Looking back, mostly the last 25 years, I was the typical selfish guy looking after my career. Family then wasn’t really my highest priority. We had a good life. We had lived in Dubai, in China, travelling a lot, working a lot, and enjoying life. Then Ben came along.”

BERND ROSENBICHLER

In the early days, the family did not suspect anything was wrong and Bernd continued his hard-working lifestyle. Slowly they realised there was an issue with Ben and it took four years to get a diagnosis of Alström syndrome. The inability to do anything about his son's diagnosis and the overwhelming feeling of helplessness started a shift in Bernd’s approach to life. “You are so helpless and we found ourselves just waiting and hoping that things would not get worse. At the same time, I was watching a little boy growing up, who despite his difficulties, seemed to be the happiest person on earth. He said to me ‘Daddy, we are the luckiest people on Earth, I never want to grow up because I have the happiest childhood’. He is always smiling. He loves people. He is happy when he goes to bed and when he gets up in the morning."

‘Gold’ painting by Ben

We tend to always see the dark side of the moon and then you see a little boy who shows you every day to appreciate life. To enjoy it and to do so even with his limited capabilities. He has never once complained.”

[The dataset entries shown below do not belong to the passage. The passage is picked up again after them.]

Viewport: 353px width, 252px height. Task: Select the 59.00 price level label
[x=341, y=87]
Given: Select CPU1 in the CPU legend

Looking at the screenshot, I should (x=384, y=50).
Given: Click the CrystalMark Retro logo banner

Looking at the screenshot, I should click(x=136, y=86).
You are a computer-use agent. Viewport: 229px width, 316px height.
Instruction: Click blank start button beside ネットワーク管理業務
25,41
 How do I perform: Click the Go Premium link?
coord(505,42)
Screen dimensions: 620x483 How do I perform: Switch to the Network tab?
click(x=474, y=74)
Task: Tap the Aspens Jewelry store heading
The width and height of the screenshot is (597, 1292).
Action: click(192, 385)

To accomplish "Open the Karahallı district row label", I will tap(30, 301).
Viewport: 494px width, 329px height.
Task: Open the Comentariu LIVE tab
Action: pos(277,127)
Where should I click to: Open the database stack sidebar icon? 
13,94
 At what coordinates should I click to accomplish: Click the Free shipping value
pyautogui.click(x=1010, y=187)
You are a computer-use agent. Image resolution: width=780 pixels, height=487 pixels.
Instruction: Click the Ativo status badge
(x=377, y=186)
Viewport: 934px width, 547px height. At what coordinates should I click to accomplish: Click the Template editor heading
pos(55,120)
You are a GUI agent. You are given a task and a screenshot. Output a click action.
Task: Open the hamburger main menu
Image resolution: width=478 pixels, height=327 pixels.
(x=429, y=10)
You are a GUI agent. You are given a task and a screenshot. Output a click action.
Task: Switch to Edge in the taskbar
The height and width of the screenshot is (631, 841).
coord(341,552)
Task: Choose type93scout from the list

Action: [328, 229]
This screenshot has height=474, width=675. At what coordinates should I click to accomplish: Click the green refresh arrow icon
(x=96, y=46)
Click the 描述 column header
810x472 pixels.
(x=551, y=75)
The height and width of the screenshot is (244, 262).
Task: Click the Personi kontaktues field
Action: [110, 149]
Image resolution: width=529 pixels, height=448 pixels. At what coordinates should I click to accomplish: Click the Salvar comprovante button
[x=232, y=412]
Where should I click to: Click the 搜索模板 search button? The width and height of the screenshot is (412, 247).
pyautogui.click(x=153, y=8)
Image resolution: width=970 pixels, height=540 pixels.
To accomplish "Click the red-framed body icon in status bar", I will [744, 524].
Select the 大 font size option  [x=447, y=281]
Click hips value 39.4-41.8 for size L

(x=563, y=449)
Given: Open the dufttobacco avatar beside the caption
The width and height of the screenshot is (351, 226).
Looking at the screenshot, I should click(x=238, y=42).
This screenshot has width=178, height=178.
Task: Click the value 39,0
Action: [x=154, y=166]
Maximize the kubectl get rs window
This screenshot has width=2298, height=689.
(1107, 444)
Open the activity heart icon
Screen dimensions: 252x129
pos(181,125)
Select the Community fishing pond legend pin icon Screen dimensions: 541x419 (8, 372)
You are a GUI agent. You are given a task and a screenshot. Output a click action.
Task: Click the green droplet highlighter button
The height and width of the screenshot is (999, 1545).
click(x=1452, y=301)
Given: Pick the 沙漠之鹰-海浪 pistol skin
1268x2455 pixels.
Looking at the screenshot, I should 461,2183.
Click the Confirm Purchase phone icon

One of the ways in which the syndrome affects Ben is that he has very little sight. The day Ben received his stick to help him navigate the outside world was a difficult one for Ben’s parents and yet, as with everything else in his life, Ben took it in his stride and found joy in it. “He opened the box and said ‘Daddy, look what I have, it is like a sword. See what I can do!’ I was like wow, he’s showing us how to behave and how we should not think about the negatives but to be proud and to appreciate it. It was the same with his hearing aid and so many other situations.”

Slowly there was a shift in Bernd’s attitude and he started questioning what he was doing and reassessing his life. It was at this point he walked away from a high-flying career with the determination that whatever he did had to be positive. It is important for the family that people see Ben’s art for what it is, and the art comes first and foremost. It is not about pity or a child who is suffering. They want people to look at the pictures and create their own interpretation of what they are seeing positively. When Bernd was trying to work out what he wanted to do he realised that it was important to create awareness, particularly as there are only around 20 people in the whole of Germany with the same condition. Whilst exploring how best to do this he considered what he had to offer and it was at that point he realised the importance of sharing their own experiences and the positive attitude that Ben has regardless of the impact of his condition. It was from here that the idea to display Ben’s art was formed.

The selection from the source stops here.